Wednesday, July 6, 2011

Broken Dreams

This isn't the blog I had intended for today, but blogging gardeners often grasp clear moments of illustration when they occur.  I've written previously about the ephemeral, fickle nature of good weather in Kansas, and this morning I have proof for the skeptical.  So, through the blur of my tears, I present to you the tallest (5 foot tall) of the 'Yellow Dream' Oriental Lilies that I blogged about yesterday, now staked and tied to an old broom handle.

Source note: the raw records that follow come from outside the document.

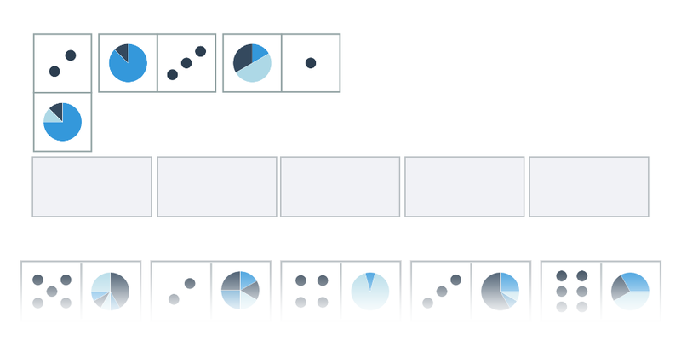Choose the six-dot grid pattern tile
This screenshot has width=681, height=341.
pos(571,291)

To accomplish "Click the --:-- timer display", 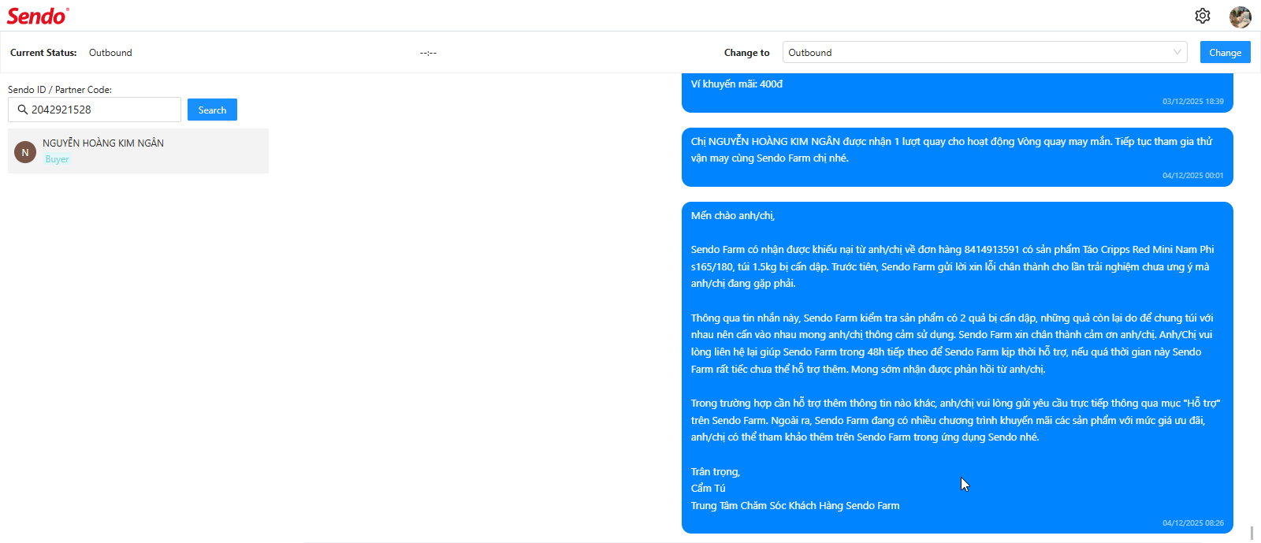I will (428, 53).
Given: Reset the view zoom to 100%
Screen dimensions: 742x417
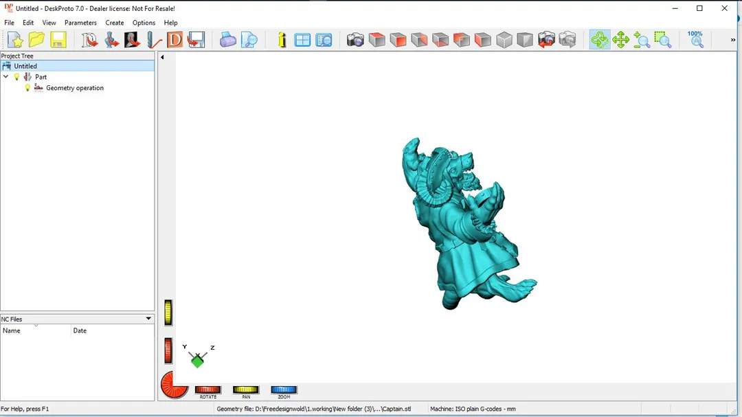Looking at the screenshot, I should coord(696,40).
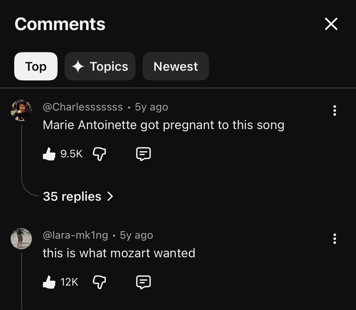This screenshot has height=310, width=356.
Task: Reply to the mozart comment
Action: [143, 282]
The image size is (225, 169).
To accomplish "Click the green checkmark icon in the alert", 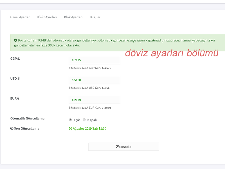I will pos(15,40).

You see, last night at approximately 8:30 p.m., a north wind suddenly rose frantically outside the house; dead calm one minute, and then 50 or 60 mph gusts the next, stirring the dust off the top gravel road and rattling the windows.  I took a step out our west door to look around and about got clobbered by a flying shingle off the roof.  We were on the west edge of a storm that was heading south; just close enough to catch the wind, but very little of the rain.  This morning I woke up to inspect the damage and found the sole victim was this lily, the one inch thick stalk bent over at a 90 degree angle 3 inches above the ground.  On the picture below, the entire plant is circled in white and the bent portion of the stem circled in red (the dry leaves at the right of the picture are a blueberry that got crisped in last week's three digit heat). This kind of catastrophe certainly wasn't worth trading for 0.2 inches of rain, even in this dry summer season.

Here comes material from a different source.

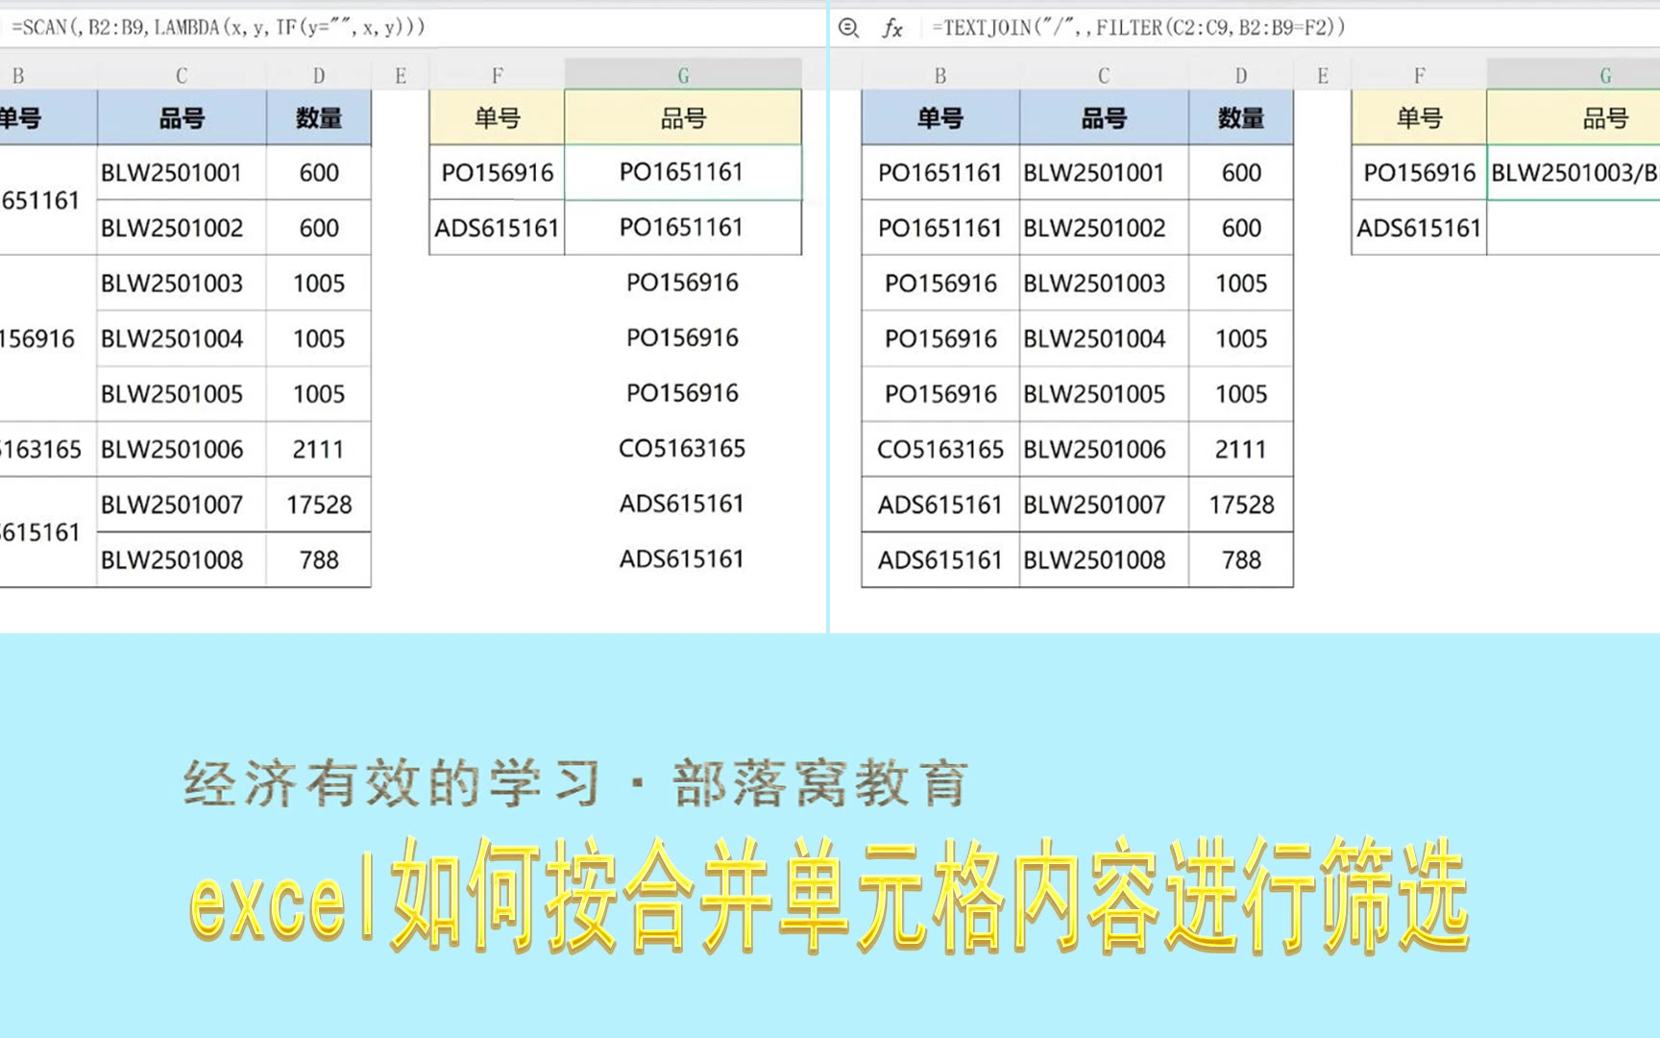Click the SCAN formula text in left formula bar
This screenshot has height=1038, width=1660.
tap(218, 27)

I don't know if it this 'Yellow Dream' will live to open another flower or not. Or if not, if the bulb will survive with all its energy already expended into all these beautiful flowers.  I know only that it serves as a perfect example of what often happens to the largest, fastest growing plants of my landscape.  The sisters of this flower nearby were shorter and better protected by the surrounding plants so perhaps the lesson here is that in moderate growth lies survival.  Or perhaps the lesson is that this lily should have picked a better gardener, one who anticipated the storm and staked it ahead of time.  I should have known better.  I don't think that I lost any new basal rose canes from this storm, but I've learned, as stated before, to keep them pinched back to thicken them as they grow.

So, for this year at least, seeing this 'Yellow Dream' in full glorious display will remain just a dream.